1

Say you have this string:

text = """<p>Bla bla bla.</p><p>Blo blo blo<a 
href="http://www.example.com">bli bli</a>.</p><p>blu blu<br>
<span style="font-size: x-small;"><br>
content to remove</span></p>"""

My goal is to remove everything inside <span style="font-size: x-small;"><br>content to remove</span>, along with the opening and closing tags.

So I can only delete span tags (and its content) if attribute style is "font-size: x-small;".

My code doesn't work. Here it is:

import re    
pattern = re.compile(r"\<span style='font-size: x-small;'\>.*?\</span\>")
new_text = pattern.sub(lambda match: match.group(0).replace(match.group(0),'') ,text) 

I'd rather go with Python itself, cause I no nothing about regex (as you can see...). But if regex is the way to go, I will take it.

Luis Rock
  • 357
  • 4
  • 17

3 Answers3

1

You could use find, indexing and string concatenation.

new_text = text[:text.find("<span")]+text[text.find("</span>")+7:]

text.find("</span>")+7 looks for the index of the first occurence of , then adds 7 to that index, the length of the tag itself.

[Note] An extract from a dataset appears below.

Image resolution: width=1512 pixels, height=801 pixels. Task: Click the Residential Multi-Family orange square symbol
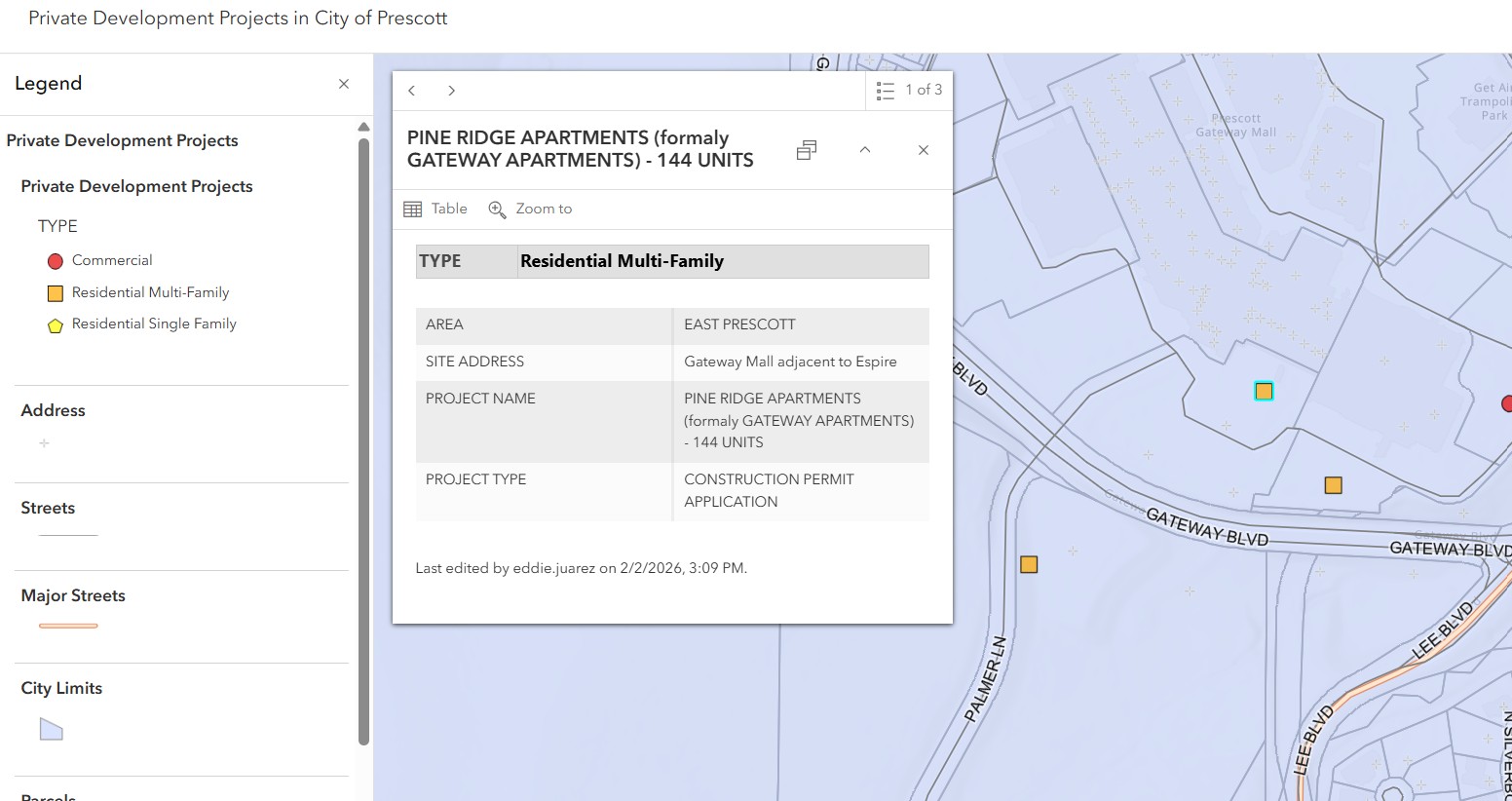pyautogui.click(x=56, y=291)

There are many ways to approach this. For any non-trivial html parsing I'd recommend Beautifulsoup.

Tom Rijntjes
  • 614
  • 4
  • 16
  • Well it works, but I can only delete span tags (and its content) if `style="font-size: x-small;"`. I guess your code would remove all span tags content, which is no good for me. – Luis Rock Jun 27 '18 at 11:29
  • Only the first occurence. See the documentation for find. You could expand the find clause with the style tags to do so. – Tom Rijntjes Jun 27 '18 at 11:41
  • I saw the documentation, but I couldn't find a way to remove all span tags (along with content) `when style="font-size: x-small;"` – Luis Rock Jun 27 '18 at 20:08
1

I found a way with Beautiful Soup:

from bs4 import BeautifulSoup

soup = BeautifulSoup(text, 'html.parser')
spans_to_delete = soup.find_all('span', style=lambda value: value and 'font-size: x-small' in value)

if spans_to_delete:
    for span in spans_to_delete:
        span.extract()

    new_text = str(soup)
else:
    print('No span with desired style found')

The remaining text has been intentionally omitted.